3. The reporting person sold 5,823 shares of common stock which were acquired as a result of the exercise of stock options (as reflected in Table II). The stock options were granted to the reporting person in April 2000 and expire in April 2010. The sale was conducted pursuant to a Rule 10b5-1 trading plan, which became effective September 4, 2008.
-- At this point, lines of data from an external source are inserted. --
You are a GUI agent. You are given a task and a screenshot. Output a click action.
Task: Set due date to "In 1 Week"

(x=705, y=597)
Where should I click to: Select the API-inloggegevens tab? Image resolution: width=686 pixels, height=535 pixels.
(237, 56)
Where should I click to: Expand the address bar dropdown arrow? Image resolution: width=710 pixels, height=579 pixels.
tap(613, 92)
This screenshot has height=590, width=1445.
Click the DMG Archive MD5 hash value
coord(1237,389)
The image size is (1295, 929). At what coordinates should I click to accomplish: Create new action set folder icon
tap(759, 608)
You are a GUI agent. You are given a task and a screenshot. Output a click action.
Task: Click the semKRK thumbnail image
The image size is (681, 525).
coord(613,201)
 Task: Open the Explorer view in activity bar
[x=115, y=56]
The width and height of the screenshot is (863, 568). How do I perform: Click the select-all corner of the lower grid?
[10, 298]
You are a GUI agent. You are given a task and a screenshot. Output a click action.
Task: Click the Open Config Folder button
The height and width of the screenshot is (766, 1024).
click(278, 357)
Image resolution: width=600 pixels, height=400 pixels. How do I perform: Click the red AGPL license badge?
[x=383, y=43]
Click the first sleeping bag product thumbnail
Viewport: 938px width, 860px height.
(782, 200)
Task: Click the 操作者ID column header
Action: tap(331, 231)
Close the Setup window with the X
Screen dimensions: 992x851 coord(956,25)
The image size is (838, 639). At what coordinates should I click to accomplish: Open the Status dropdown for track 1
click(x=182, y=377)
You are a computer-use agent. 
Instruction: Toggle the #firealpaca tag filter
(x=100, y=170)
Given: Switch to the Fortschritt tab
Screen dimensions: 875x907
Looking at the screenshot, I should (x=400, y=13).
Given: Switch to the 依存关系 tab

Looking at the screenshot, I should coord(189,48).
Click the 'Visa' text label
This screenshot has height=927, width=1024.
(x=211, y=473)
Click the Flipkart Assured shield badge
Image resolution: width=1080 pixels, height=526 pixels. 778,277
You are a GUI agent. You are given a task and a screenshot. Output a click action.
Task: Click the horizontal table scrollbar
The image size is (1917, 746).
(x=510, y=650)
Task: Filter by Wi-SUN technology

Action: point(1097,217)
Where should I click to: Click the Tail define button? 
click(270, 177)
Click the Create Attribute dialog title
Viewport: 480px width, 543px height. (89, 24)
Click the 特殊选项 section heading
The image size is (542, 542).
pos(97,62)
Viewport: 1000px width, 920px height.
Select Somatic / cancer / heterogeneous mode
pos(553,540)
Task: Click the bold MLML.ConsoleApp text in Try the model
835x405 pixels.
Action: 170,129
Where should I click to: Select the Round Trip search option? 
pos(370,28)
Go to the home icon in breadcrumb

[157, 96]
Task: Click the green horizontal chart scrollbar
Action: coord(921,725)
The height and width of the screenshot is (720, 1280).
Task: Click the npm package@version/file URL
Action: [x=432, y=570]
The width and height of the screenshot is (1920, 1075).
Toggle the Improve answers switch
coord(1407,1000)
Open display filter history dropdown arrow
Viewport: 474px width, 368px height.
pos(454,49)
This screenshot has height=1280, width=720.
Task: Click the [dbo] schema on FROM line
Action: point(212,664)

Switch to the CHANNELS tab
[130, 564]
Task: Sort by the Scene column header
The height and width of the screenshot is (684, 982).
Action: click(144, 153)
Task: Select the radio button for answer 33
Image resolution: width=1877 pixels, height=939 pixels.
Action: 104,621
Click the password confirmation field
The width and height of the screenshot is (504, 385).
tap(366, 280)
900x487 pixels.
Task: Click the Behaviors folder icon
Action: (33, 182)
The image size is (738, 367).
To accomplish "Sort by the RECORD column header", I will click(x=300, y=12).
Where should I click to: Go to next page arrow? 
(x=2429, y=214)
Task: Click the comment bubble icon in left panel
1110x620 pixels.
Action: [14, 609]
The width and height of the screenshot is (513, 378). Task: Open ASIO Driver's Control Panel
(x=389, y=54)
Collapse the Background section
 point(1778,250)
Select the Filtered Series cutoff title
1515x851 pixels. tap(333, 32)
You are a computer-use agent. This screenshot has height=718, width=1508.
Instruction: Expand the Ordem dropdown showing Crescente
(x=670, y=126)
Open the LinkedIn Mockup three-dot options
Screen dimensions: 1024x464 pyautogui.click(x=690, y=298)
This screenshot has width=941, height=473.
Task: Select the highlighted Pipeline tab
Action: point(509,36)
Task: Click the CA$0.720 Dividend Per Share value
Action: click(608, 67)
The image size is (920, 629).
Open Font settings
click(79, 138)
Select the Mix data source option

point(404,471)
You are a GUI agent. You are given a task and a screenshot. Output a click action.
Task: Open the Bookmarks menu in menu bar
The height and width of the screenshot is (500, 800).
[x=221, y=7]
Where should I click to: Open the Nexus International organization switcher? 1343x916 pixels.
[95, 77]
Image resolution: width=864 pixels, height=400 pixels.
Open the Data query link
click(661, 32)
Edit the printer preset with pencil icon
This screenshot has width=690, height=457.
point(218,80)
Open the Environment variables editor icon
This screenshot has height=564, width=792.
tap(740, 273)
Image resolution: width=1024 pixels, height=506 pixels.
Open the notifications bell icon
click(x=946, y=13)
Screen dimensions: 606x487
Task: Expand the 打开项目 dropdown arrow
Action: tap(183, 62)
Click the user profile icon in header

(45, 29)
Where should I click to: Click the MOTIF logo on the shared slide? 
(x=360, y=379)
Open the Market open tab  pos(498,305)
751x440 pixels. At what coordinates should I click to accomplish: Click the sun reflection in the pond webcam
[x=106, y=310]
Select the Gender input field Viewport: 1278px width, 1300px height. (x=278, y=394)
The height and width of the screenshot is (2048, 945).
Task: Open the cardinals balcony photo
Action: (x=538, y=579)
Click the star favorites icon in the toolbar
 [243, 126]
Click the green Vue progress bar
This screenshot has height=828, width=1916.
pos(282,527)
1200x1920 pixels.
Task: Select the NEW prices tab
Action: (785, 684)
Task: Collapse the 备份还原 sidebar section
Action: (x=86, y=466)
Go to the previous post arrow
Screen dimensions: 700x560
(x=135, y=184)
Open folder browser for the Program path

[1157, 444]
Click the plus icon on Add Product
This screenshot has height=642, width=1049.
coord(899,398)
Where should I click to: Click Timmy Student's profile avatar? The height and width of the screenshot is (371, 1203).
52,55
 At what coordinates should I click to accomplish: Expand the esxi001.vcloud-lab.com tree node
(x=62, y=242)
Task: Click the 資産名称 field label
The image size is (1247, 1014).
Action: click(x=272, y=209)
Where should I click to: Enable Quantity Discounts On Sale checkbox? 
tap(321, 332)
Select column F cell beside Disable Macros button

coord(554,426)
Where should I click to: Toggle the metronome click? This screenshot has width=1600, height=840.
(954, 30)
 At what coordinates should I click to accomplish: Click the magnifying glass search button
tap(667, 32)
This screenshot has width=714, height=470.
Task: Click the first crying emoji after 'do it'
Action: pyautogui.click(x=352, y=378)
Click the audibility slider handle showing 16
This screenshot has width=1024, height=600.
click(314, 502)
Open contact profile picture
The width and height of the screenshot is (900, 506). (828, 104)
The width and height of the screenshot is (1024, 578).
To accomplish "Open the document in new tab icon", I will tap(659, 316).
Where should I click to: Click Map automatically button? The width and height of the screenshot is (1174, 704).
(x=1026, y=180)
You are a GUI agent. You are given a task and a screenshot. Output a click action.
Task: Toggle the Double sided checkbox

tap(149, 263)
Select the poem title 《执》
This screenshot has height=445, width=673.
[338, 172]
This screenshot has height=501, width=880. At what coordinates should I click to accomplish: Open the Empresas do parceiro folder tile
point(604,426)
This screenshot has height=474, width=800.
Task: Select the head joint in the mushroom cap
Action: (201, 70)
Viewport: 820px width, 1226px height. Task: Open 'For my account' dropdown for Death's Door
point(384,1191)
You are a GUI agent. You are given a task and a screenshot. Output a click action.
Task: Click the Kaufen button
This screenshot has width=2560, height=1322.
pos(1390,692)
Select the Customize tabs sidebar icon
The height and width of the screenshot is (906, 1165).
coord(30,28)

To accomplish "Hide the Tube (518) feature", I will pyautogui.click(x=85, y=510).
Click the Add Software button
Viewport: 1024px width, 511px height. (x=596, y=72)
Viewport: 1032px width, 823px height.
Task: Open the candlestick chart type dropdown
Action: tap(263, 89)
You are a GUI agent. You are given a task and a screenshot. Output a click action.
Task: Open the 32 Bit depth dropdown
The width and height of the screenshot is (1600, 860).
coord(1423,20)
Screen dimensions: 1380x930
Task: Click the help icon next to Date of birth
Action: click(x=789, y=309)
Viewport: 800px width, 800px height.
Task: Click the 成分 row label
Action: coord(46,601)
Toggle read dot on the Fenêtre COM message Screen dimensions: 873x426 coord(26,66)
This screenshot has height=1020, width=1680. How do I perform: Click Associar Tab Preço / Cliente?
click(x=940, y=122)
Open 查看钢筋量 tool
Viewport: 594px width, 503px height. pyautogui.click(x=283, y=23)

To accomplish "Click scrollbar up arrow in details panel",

4. This number includes 54 shares of restricted stock accumulated as a result of dividends credited in the form of restricted stock on various dates between March 31, 2008 and January 2, 2009 at the same time and in the same amount as dividends were paid to shareholders of Common Stock in accordance with the agreement governing the director's restricted stock award. This number also includes 132 RSUs accumulated as a result of dividend equivalents credited to the director on various dates between March 31, 2008 and January 2, 2009 at the same time and in the same amount as dividends were paid to shareholders of Common Stock in accordance with the agreement governing the director's RSU awards.
5. The reporting person exercised 19,566 stock options which were granted to the reporting person in March 1999 and expire in March 2009. The exercise was conducted pursuant to a Rule 10b5-1 trading, which became effective on September 4, 2008.
6. There is no price for this derivative security.
7. The reporting person exercised 5,823 stock options which were granted to the reporting person in April 2000 and expire in April 2010. The exercise was conducted pursuant to a Rule 10b5-1 trading, which became effective on September 4, 2008.
Remarks:
/s/ David Yawman, Attorney-in-Fact 03/24/2009
** Signature of Reporting Person Date
Reminder: Report on a separate line for each class of securities beneficially owned directly or indirectly.
* If the form is filed by more than one reporting person, see Instruction 4 (b)(v).
** Intentional misstatements or omissions of facts constitute Federal Criminal Violations See 18 U.S.C. 1001 and 15 U.S.C. 78ff(a).
Note: File three copies of this Form, one of which must be manually signed. If space is insufficient, see Instruction 6 for procedure.
Persons who respond to the collection of information contained in this form are not required to respond unless the form displays a currently valid OMB Number.